When I was reading this (http://www.coindesk.com/blockstream-commercial-sidechain-bitcoin-exchanges/) article, I figured that it would actually make sense to encrypt the TX details before sending it to the bitcoin network. That way, miners cannot discriminate TXs by their contents. The TX originator would wait until their TX has received 6 confirmations and then publish the encryption key to the bitcoin network. All nodes (miner or not) can then decrypt the already confirmed TXs. Miners would only get the fee for confirming the TX and they will see the TX inputs at first.

Has this been discussed before? Would it make sense to introduce it to the bitcoin's protocol?

I see two problems with this.
1) How would miners know the fee? They include transactions based on the fee.
2) How would the network know that the transaction is valid? If it isn't valid, they would be including an invalid transaction into the blockchain, which is not good.

And more importantly:
3) How would individual nodes detect whether a transaction is valid or not, thus knowing which txs they should relay or not?

Lowering the risk of double spends to an acceptable level in case of zero confirmation payments (think Point of Sale situations) are very much dependent on this. It would also allow for an incredibly easy (and free) DDOS attack on the entire network.

And besides, exactly how would you prevent some people (non-miners) from decrypting your tx, while allowing others (miners) ?

The way I understood it is that not even miners can decrypt the TX only the person issuing the TX can do so once it is confirmed, or rather publish the key to do so. Which could increase the problem of invalid TX as its one thing to have an invalid TX with 1 confirmation, but another if it has 1008 confirmations.

You all bring up some valid points. I initially thought that the network can tolerate invalid TXs since a fee has to be paid for any TX. However, this sort of encryption would require unencrypted statement to be included in the TX indicating the fee to be paid to the miner. The latter could turn out to be difficult to implement.

About DDOS... Isn't it already possible to DDOS anyway? By spamming dust TXs, for example.

In a sense yes, but the TX can be analysed and blocked. E.g. core does not relay dust TX. An encrypted TX can not be checked.
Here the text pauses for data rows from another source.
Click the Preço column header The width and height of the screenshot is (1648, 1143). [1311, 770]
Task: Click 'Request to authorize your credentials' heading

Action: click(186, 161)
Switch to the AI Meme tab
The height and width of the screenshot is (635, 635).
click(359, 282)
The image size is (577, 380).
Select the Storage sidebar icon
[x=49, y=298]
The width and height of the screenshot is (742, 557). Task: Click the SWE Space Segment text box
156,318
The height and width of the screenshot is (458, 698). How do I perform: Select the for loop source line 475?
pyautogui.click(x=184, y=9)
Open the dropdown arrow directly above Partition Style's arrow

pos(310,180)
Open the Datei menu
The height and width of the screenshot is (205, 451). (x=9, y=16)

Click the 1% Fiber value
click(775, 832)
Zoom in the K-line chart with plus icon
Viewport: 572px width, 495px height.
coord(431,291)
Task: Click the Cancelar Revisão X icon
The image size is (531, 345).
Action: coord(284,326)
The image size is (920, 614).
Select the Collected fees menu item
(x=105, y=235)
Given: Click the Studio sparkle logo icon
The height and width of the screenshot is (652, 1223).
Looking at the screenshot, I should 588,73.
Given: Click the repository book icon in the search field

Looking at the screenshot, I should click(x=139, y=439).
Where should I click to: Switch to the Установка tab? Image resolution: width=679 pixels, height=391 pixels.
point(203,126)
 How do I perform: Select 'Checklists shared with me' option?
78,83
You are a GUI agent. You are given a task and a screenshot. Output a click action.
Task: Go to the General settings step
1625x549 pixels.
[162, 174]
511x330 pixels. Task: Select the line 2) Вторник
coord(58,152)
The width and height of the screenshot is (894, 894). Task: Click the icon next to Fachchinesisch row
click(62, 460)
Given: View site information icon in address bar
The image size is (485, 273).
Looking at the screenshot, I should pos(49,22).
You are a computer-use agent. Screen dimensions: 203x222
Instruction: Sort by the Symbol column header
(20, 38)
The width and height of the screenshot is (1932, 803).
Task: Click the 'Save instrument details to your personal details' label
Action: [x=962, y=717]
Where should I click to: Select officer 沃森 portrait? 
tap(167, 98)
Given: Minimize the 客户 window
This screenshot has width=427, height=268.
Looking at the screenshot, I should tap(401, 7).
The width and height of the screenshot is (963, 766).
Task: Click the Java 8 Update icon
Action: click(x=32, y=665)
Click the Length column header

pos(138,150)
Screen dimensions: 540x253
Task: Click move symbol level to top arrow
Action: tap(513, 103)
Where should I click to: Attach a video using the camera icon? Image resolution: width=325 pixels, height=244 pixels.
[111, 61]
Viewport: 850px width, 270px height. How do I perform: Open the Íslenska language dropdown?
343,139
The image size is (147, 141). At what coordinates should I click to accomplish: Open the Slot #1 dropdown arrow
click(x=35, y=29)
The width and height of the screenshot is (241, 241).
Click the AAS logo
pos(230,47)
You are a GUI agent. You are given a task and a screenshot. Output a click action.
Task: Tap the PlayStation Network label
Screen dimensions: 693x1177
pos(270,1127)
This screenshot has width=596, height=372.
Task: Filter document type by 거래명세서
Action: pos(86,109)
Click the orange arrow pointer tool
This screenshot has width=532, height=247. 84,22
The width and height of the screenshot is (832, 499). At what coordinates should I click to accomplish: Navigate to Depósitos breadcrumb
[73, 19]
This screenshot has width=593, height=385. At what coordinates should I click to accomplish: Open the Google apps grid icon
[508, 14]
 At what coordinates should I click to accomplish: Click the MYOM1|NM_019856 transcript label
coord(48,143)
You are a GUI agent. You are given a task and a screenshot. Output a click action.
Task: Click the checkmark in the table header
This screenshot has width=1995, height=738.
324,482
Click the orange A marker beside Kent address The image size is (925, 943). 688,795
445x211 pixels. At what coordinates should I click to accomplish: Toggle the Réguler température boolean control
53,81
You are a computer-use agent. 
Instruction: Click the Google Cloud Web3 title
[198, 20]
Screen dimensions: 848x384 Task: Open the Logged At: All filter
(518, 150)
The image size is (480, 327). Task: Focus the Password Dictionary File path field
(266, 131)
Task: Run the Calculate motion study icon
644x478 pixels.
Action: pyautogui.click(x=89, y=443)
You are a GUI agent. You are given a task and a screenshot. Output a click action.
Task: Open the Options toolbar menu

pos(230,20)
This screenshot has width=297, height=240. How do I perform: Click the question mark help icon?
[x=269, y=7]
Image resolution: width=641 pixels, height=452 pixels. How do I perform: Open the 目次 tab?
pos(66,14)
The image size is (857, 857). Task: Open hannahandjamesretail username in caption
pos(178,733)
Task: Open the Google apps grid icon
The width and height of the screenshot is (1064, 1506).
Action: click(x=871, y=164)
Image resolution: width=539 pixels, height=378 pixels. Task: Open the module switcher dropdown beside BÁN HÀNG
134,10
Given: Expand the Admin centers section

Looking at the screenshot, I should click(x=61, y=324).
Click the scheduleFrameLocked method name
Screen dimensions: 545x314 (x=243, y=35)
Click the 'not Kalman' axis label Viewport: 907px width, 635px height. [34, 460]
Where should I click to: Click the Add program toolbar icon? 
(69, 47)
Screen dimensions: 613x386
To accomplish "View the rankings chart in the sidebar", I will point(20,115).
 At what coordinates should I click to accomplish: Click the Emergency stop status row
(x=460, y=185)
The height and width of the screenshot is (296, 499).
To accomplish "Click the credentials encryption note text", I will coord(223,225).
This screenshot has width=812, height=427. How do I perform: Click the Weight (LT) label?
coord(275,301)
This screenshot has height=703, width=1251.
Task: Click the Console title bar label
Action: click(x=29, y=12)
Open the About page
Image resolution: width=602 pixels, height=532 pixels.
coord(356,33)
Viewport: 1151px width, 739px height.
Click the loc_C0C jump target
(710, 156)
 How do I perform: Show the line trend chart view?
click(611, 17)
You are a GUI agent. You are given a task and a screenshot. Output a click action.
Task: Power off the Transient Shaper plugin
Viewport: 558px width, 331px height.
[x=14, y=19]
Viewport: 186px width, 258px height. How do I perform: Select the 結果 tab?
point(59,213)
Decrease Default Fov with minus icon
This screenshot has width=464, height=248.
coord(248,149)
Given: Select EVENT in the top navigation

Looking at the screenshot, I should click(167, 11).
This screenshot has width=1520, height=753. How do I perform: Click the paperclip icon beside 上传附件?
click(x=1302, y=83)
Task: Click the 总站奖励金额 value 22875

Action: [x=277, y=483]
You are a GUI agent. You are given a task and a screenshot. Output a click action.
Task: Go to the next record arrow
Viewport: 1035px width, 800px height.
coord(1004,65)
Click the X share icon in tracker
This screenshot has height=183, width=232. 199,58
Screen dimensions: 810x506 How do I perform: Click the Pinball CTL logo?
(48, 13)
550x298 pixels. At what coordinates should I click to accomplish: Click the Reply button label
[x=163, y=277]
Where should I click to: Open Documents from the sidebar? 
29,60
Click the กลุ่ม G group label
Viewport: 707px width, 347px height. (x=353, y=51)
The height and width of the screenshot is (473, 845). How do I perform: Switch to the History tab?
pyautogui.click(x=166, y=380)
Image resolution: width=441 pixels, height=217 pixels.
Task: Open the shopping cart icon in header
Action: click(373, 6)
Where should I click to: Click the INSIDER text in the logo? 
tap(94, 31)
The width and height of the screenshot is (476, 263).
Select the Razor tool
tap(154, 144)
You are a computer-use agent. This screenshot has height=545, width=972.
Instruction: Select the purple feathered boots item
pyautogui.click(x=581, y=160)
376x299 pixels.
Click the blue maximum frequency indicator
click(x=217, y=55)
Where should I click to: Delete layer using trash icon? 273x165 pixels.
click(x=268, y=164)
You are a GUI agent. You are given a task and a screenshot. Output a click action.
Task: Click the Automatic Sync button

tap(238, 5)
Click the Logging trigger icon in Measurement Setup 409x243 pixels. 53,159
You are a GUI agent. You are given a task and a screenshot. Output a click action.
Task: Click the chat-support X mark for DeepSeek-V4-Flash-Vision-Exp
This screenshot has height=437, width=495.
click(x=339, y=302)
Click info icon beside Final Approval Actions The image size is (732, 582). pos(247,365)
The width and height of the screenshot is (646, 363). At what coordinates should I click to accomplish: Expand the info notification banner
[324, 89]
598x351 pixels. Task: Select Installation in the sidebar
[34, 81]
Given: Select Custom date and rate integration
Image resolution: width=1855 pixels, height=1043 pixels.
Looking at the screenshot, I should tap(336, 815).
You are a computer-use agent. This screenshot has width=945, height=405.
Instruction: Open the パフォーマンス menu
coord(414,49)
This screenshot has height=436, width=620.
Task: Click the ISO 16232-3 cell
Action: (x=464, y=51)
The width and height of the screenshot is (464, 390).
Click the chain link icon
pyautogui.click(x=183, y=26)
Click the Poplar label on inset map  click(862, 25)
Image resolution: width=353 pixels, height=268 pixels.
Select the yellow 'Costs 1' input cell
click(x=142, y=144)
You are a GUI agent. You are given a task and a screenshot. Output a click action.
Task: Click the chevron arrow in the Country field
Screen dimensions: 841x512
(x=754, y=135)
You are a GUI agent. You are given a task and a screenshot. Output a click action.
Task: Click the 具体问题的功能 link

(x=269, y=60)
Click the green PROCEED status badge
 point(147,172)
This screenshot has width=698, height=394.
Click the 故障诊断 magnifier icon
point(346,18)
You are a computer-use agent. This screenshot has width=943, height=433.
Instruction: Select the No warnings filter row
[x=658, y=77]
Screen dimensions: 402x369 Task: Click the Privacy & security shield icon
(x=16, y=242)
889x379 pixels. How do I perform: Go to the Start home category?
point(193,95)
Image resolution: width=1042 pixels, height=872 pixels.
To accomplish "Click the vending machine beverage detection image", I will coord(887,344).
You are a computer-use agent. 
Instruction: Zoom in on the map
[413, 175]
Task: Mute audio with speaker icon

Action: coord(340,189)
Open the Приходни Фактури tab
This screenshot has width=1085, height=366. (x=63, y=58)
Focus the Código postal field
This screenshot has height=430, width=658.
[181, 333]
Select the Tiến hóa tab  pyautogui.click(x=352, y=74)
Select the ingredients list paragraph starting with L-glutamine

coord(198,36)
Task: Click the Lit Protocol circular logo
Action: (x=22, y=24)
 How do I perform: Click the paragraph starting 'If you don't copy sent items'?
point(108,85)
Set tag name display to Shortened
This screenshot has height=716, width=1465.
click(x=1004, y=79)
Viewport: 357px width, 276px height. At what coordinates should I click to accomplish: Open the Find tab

It could also be invalid entirely which would make the block its in invalid as well.

If an invalid TX gets confirmed then it should remain invalid without making the block invalid.

IMO miners should only care about the TX fee and confirm anything that is signed with a private key that holds unspent inputs. But there are other ways to implement such encryption. For example, the encrypted TX might require a reasonable amount of coins to be locked until the TX gets confirmed and the encryption key broadcast. If the TX turns out to be invalid then the locked funds would remain locked as a penalty for making an invalid TX.